Paradoxalement, les niveaux de peur, de fatigue et de folie sont chiffrés et même nivelés, alors qu’on serait en mesure d’attendre quelque chose de plus « simple » dans un jeu où les règles sont si frêles. En réalité, le fait de voir sa santé et son équilibre mental s’effondrer progressivement tend à rendre les joueurs plus prudents : plus un personnage est stressé, épuisé et blessé, moins il sera capable de réagir convenablement. Ces successions de malus vont contraindre les joueurs à faire ce que n’importe qui ferait en situation de danger : tenter de survivre à tout prix et ne pas prendre des risques « irréalistes ». De plus, dans l’idée de préserver le « mystère » de l’explication d’enquête, la plupart des personnages préféreront ne « pas trop en savoir » plutôt que de courir le risque de voir leur personnage mourir. Ces conclusions, typiques des récits fantastiques du XIXe, où l’on ne sait « jamais vraiment » sont aidées par la présence de ce système particulier, adapté pour générer cette pression permanente sur les joueurs et leurs personnages.
Si j’avais voulu faire un jeu de « chasseurs de monstres », je m’y serais sans doute pris différemment, en augmentant par exemple la résistance des personnages et en donnant plus d’importance à tout ce qui relève de leurs domaines de compétence.
On pourra également reprocher l’ajout superflu des « Dons » de vos personnages dans Achéron. En réalité, plus que des bonus de compétences, la liste de ces dons permet également de donner le ton du jeu : de mon avis, un lecteur cerne beaucoup mieux le jeu avec des archétypes ou exemples de compétences, qui lui donneront des idées supplémentaires d’orientation, plutôt que rien du tout. Le principe du « partez de rien et créez tout ce que vous voulez » fonctionne, mais ce processus doit nécessairement être guidé par des exemples forts et malgré tout, relativement cadrés. On reprochera un certain dirigisme à cette remarque, mais le cadre est souvent une aide sur laquelle s’appuyer qu’une contrainte, en sachant que tout le monde ou presque s’affranchit facilement des cadres des règles d’un jeu.
5 – Partir au feu (forums, conventions, etc.)
La seule épreuve que devrait avoir à subir votre jeu avant toute publication est un baptême du feu hors des sentiers battus (amis, club…).
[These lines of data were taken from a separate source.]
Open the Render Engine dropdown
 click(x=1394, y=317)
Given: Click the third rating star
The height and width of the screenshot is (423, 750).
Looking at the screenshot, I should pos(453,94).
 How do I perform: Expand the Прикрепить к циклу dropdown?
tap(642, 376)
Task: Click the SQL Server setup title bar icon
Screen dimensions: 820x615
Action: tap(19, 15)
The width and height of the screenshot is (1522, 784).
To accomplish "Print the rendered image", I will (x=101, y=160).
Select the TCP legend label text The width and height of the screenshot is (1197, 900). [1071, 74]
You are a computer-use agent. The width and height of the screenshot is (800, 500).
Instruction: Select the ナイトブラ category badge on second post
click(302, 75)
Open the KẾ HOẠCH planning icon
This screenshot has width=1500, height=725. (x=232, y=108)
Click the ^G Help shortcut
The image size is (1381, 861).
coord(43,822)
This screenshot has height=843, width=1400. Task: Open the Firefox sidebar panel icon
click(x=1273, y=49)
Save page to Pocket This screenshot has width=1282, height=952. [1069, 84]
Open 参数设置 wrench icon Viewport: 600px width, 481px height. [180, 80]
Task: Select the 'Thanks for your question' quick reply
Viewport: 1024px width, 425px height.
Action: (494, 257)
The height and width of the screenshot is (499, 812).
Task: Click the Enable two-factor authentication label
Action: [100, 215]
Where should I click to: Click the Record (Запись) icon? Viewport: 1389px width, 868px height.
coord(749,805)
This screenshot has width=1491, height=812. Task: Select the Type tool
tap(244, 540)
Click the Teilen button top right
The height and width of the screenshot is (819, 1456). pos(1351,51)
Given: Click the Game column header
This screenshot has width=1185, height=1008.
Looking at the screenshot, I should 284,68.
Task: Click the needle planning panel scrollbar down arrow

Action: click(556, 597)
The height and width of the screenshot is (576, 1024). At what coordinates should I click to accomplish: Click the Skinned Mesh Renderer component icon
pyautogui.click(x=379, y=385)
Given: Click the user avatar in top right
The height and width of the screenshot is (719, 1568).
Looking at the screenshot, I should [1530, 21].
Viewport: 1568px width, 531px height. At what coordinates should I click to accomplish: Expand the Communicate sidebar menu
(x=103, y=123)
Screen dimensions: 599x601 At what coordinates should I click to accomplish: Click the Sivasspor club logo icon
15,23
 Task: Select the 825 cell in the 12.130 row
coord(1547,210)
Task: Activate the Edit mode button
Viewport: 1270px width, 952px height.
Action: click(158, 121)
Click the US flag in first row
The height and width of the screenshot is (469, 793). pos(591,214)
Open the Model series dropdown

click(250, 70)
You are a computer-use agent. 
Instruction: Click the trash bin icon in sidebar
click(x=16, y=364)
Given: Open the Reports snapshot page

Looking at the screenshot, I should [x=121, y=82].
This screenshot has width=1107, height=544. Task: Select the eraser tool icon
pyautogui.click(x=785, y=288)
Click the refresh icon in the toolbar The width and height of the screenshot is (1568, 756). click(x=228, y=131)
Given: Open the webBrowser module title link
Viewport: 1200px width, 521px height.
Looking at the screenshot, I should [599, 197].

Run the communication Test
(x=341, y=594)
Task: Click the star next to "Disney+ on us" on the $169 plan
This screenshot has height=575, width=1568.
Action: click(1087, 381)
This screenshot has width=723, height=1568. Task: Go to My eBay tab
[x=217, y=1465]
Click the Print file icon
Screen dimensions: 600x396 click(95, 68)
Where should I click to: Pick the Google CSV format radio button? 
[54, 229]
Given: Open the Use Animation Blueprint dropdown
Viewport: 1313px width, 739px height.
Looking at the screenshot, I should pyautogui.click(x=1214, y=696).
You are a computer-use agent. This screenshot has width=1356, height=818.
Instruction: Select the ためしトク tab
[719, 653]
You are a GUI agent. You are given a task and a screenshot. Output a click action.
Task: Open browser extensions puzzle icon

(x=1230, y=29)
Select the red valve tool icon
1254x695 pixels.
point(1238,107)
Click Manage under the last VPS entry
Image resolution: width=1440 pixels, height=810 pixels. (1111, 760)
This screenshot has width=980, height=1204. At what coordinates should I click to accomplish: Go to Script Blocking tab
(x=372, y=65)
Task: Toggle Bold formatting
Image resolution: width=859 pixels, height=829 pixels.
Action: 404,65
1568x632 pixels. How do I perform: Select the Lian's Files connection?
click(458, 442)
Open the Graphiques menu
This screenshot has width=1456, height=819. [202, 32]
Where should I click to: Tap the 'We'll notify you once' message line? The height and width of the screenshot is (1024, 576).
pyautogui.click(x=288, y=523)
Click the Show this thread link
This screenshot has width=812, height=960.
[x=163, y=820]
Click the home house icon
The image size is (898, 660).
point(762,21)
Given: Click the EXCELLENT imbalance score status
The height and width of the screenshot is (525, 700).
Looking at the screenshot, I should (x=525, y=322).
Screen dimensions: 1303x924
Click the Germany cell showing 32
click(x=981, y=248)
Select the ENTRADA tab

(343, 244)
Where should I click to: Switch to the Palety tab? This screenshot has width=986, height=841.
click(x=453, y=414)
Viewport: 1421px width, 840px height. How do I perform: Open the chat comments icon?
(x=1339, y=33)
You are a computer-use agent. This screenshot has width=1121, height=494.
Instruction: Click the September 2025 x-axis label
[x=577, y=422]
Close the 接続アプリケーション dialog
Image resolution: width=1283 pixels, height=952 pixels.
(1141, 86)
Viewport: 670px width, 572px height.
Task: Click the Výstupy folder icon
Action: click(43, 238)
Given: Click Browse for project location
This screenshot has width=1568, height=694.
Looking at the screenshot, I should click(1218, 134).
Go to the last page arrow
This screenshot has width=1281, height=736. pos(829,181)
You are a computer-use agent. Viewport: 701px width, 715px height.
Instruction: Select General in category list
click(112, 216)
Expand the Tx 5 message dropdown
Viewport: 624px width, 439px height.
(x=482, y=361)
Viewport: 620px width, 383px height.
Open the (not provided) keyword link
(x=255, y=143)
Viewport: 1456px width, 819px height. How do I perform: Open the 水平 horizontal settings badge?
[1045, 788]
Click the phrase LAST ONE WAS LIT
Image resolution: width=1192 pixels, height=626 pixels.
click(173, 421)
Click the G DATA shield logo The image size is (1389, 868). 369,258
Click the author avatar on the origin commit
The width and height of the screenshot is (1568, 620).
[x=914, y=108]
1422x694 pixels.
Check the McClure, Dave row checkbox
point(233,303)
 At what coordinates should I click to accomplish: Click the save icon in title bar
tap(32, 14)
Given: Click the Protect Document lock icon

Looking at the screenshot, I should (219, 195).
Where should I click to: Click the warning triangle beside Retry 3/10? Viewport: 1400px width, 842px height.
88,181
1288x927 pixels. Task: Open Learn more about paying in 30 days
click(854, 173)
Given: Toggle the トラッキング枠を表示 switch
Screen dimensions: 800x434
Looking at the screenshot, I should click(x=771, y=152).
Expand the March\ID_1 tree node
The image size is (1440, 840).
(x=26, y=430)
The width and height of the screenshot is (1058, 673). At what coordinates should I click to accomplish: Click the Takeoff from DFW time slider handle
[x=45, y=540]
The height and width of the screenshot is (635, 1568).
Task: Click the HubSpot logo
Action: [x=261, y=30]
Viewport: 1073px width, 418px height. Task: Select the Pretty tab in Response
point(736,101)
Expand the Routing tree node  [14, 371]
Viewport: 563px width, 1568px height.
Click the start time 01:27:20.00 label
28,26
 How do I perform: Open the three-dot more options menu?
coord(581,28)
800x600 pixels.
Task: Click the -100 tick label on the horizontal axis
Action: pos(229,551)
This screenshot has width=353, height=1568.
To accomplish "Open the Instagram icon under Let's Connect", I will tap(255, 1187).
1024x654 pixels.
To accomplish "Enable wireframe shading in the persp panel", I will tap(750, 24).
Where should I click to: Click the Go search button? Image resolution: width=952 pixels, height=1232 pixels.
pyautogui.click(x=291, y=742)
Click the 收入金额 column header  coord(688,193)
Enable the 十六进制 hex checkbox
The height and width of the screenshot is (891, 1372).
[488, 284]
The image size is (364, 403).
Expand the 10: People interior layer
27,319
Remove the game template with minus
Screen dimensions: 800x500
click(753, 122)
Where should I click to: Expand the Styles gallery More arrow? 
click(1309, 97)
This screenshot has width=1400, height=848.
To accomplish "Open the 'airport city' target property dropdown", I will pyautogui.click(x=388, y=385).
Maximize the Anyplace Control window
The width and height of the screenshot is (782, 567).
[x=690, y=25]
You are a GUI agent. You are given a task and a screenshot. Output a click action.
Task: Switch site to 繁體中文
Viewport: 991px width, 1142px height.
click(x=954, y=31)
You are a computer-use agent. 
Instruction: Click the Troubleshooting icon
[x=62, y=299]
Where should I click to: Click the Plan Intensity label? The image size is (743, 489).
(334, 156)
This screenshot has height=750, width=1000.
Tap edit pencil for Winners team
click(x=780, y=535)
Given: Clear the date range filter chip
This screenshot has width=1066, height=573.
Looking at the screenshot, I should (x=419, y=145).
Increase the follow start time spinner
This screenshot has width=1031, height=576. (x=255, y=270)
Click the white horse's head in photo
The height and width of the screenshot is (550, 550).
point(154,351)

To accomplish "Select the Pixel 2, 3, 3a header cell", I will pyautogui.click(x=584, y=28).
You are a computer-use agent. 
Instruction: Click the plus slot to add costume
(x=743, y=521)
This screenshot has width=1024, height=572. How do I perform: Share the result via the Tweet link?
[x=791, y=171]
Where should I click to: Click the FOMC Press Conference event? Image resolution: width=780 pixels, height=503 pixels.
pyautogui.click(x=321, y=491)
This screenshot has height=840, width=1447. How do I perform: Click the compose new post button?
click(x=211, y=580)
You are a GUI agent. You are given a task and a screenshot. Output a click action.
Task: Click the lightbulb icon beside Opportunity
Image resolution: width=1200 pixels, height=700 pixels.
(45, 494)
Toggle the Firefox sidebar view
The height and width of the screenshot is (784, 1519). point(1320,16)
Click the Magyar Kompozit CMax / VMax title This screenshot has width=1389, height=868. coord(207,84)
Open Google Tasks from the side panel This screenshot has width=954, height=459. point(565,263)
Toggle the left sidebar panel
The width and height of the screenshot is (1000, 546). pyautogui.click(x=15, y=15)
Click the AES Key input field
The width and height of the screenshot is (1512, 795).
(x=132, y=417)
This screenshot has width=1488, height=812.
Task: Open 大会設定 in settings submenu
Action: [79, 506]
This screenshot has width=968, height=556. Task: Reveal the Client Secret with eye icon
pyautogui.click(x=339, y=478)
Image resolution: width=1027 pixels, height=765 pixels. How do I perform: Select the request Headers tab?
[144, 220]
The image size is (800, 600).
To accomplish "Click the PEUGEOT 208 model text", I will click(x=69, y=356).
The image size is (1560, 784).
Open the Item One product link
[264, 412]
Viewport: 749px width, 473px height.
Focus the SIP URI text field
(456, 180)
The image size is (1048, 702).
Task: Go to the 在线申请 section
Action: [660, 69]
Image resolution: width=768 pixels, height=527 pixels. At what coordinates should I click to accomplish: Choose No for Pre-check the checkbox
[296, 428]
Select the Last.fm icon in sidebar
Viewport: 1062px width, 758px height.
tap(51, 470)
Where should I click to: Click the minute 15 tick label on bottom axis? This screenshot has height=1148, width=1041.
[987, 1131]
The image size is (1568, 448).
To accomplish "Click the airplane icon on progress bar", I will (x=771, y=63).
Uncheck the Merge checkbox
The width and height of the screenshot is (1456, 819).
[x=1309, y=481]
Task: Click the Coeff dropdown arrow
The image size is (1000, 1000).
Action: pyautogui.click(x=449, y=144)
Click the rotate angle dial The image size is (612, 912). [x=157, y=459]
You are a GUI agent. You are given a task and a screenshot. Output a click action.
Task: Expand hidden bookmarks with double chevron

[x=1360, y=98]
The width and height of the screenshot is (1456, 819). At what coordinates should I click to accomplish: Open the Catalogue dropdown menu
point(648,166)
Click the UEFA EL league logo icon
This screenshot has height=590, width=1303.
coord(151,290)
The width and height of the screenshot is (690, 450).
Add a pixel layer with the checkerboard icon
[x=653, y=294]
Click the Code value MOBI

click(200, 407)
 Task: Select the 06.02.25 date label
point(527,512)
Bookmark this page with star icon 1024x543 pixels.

La première chose qui m’a terriblement aidé dans la finalisation de mes jeux fut leur passage en convention : c’est là que vous voyez si vous avez écrit un truc compréhensible ou pas, et les joueurs que vous allez rencontrer vont forcément poser une question à laquelle vous n’avez jamais pensé. En expliquant oralement mon jeu ou en rédigeant les cinq foutues lignes que chaque organisateur de convention demande, j’ai probablement appris à aller à l’essentiel et encore une fois, à dégraisser les idées. Les retours de joueurs furent fondamentaux : ils vous citeront leur référence, ce à quoi le jeu leur a fait penser en termes d’œuvres (romans, films, bd…), relaieront les points forts du jeu (et ses faiblesses/incohérences) et proposeront parfois les bonnes idées qui s’ajouteront au fur et à mesure dans vos règles. Après tout, ce sont eux qui feront vivre votre univers après avoir mis la main sur votre bouquin, ils sont probablement les mieux placés pour savoir ce qui leur plaît et ce qui les gêne. Vous n’êtes évidemment pas obligés de faire acte de chaque remarque, mais les briefings de fin de conv’ sont des grands moments d’émulation collective dont il serait dommage de se priver.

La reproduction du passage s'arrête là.